(Saved entries)
════════════════════

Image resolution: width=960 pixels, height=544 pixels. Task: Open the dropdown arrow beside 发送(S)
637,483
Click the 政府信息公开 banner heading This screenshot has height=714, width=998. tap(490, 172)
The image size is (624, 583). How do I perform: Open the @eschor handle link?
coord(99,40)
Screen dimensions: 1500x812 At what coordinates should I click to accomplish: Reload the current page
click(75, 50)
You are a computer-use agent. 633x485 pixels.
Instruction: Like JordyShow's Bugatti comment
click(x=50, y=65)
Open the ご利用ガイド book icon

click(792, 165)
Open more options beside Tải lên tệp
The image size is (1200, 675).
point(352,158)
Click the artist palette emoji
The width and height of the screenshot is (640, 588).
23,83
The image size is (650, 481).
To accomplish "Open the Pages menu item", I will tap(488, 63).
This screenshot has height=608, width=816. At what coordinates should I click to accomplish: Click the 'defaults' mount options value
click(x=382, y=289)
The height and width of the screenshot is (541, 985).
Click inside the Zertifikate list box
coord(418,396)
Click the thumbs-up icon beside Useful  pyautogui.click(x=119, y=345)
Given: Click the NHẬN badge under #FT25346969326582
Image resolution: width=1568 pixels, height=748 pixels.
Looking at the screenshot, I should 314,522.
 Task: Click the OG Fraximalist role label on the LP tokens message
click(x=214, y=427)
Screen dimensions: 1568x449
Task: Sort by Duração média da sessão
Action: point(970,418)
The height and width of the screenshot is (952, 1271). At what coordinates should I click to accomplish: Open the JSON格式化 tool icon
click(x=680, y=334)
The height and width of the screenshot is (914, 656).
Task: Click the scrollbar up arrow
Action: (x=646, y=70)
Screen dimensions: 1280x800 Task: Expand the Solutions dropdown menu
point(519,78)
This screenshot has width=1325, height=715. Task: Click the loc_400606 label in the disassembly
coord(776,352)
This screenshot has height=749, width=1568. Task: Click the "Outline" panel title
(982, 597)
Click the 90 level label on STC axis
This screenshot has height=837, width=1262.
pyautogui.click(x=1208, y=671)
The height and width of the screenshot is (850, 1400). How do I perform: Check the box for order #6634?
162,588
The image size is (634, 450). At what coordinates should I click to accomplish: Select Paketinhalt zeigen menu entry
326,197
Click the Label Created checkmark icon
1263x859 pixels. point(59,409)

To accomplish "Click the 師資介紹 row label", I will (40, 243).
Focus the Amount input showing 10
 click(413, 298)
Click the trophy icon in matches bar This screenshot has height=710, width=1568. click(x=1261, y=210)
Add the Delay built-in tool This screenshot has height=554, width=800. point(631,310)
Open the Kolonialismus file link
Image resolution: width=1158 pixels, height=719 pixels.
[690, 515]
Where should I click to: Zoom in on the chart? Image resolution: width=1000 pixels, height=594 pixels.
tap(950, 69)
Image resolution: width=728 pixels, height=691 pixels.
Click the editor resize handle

════════════════════

DIRECTIONS:
In the records above, find the line containing "The height and width of the screenshot is (541, 985)." and print it and every later line exactly, through the last one.

OUTPUT OF THE TASK:
The height and width of the screenshot is (541, 985).
Click inside the Zertifikate list box
coord(418,396)
Click the thumbs-up icon beside Useful  pyautogui.click(x=119, y=345)
Given: Click the NHẬN badge under #FT25346969326582
Image resolution: width=1568 pixels, height=748 pixels.
Looking at the screenshot, I should 314,522.
 Task: Click the OG Fraximalist role label on the LP tokens message
click(x=214, y=427)
Screen dimensions: 1568x449
Task: Sort by Duração média da sessão
Action: point(970,418)
The height and width of the screenshot is (952, 1271). At what coordinates should I click to accomplish: Open the JSON格式化 tool icon
click(x=680, y=334)
The height and width of the screenshot is (914, 656).
Task: Click the scrollbar up arrow
Action: (x=646, y=70)
Screen dimensions: 1280x800 Task: Expand the Solutions dropdown menu
point(519,78)
This screenshot has width=1325, height=715. Task: Click the loc_400606 label in the disassembly
coord(776,352)
This screenshot has height=749, width=1568. Task: Click the "Outline" panel title
(982, 597)
Click the 90 level label on STC axis
This screenshot has height=837, width=1262.
pyautogui.click(x=1208, y=671)
The height and width of the screenshot is (850, 1400). How do I perform: Check the box for order #6634?
162,588
The image size is (634, 450). At what coordinates should I click to accomplish: Select Paketinhalt zeigen menu entry
326,197
Click the Label Created checkmark icon
1263x859 pixels. point(59,409)

To accomplish "Click the 師資介紹 row label", I will (40, 243).
Focus the Amount input showing 10
 click(413, 298)
Click the trophy icon in matches bar This screenshot has height=710, width=1568. click(x=1261, y=210)
Add the Delay built-in tool This screenshot has height=554, width=800. point(631,310)
Open the Kolonialismus file link
Image resolution: width=1158 pixels, height=719 pixels.
[690, 515]
Where should I click to: Zoom in on the chart? Image resolution: width=1000 pixels, height=594 pixels.
tap(950, 69)
Image resolution: width=728 pixels, height=691 pixels.
Click the editor resize handle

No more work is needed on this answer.